***** Text excerpt *****

Materialized views on the DE interview

Train for your next tech interview
1,500+ real interview questions across engineering, product, design, and data — with worked solutions.
Join the waitlist

What a materialized view actually is

A regular SQL view is just a stored query — every read re-executes. A materialized view (MV) is the same query, except the result is physically stored on disk. Reads are milliseconds against a few thousand pre-aggregated rows instead of seconds against a ten-terabyte fact table. The trade-off: the result drifts out of sync with the source, so something has to refresh it.

At a Snowflake or Databricks DE interview the question lands on three axes: when do you replace a regular view with a materialized one, how do you refresh without locking out readers, and what differs between Postgres and ClickHouse MVs. The interviewer wants reasoning about read speed, freshness, and maintenance cost — and a refresh strategy that matches the business SLA.

The hidden cost of not using an MV shows up in compute bills. An analyst at Stripe pulling "revenue by day for the last 90 days" out of a 10TB orders fact table burns thirty seconds of warehouse time per query. A dashboard hitting that query a hundred times a day is roughly an hour of compute on a single tile. An MV pre-aggregates once, every read becomes 200 ms, and the bill drops by an order of magnitude.

Materialized views in Postgres and Greenplum

Postgres has the simplest possible materialized view implementation. You write the query once and the result is persisted. Reads hit the persisted relation directly; the optimizer treats it like an ordinary table, so you can index it the same way you would any other.

CREATE MATERIALIZED VIEW orders_daily AS
SELECT
    DATE_TRUNC('day', created_at) AS order_date,
    COUNT(*) AS orders_cnt,
    SUM(amount) AS revenue
FROM orders
GROUP BY 1;

CREATE INDEX ON orders_daily (order_date);

Refresh is an explicit, manual operation. There is no automatic propagation when the base table changes.

REFRESH MATERIALIZED VIEW orders_daily;
REFRESH MATERIALIZED VIEW CONCURRENTLY orders_daily;

The first form takes an ACCESS EXCLUSIVE lock on the view for the duration of the rebuild — every read and write against the MV blocks until the refresh finishes. The CONCURRENTLY variant writes the new result to a temp relation and swaps the heap with a brief lock at the very end. Concurrent refresh requires at least one UNIQUE index on the view so Postgres can diff old rows against new ones; without that index the refresh aborts.

*****

Complete the following |
- A) Rewrite the materialized views text from "REFRESH MATERIALIZED VIEW orders_daily;" up to and including "the refresh aborts.", substituting "orders_by_day" for "orders_daily".
- B) Continue the materialized views text from the point where it ends.
The material that comes next is separate from the materialized views text.

***** Data shown *****

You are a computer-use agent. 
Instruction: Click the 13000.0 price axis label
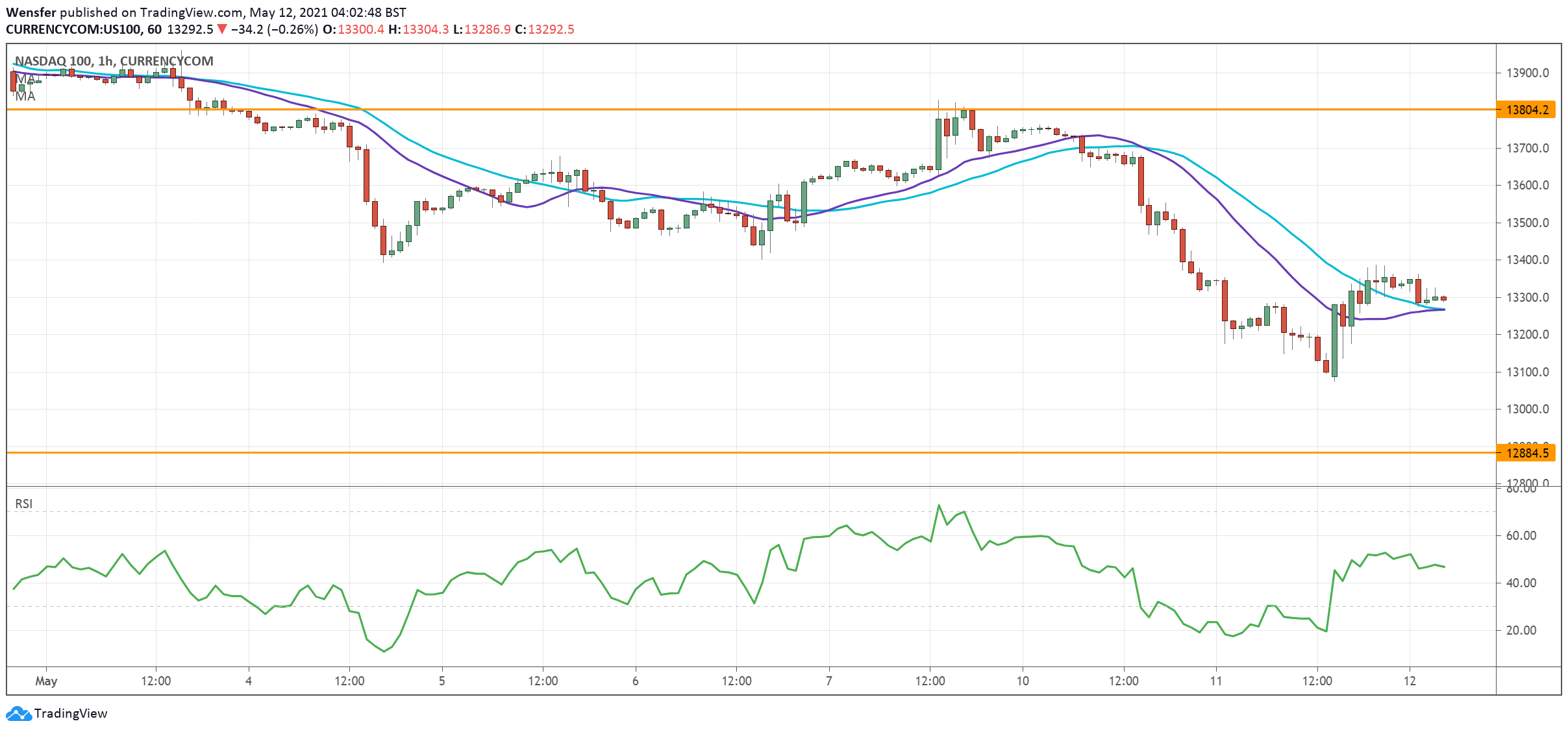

*****

Exercise responses |
- A)
REFRESH MATERIALIZED VIEW orders_by_day;
REFRESH MATERIALIZED VIEW CONCURRENTLY orders_by_day;

The first form takes an ACCESS EXCLUSIVE lock on the view for the duration of the rebuild — every read and write against the MV blocks until the refresh finishes. The CONCURRENTLY variant writes the new result to a temp relation and swaps the heap with a brief lock at the very end. Concurrent refresh requires at least one UNIQUE index on the view so Postgres can diff old rows against new ones; without that index the refresh aborts.

- B)
The honest weakness of Postgres MVs is the lack of native incremental refresh. Every refresh is a full rebuild from the source query. On a two-billion-row fact table that means scanning two billion rows even if only ten thousand new ones arrived. The standard workaround is to drive refreshes from outside the database — a cron job, an Airflow DAG, or a dbt run scheduled at the cadence your freshness SLA can tolerate. Greenplum inherits the same model with the added wrinkle that refresh has to ship data across segment hosts, so daily-partitioned refresh is almost always preferable to a full rebuild.

Materialized views in ClickHouse

ClickHouse takes a different approach. An MV in ClickHouse is not a cached result set — it is a trigger on INSERT into the source that writes aggregated rows into a target table, usually a SummingMergeTree or AggregatingMergeTree that merges partial aggregates in the background.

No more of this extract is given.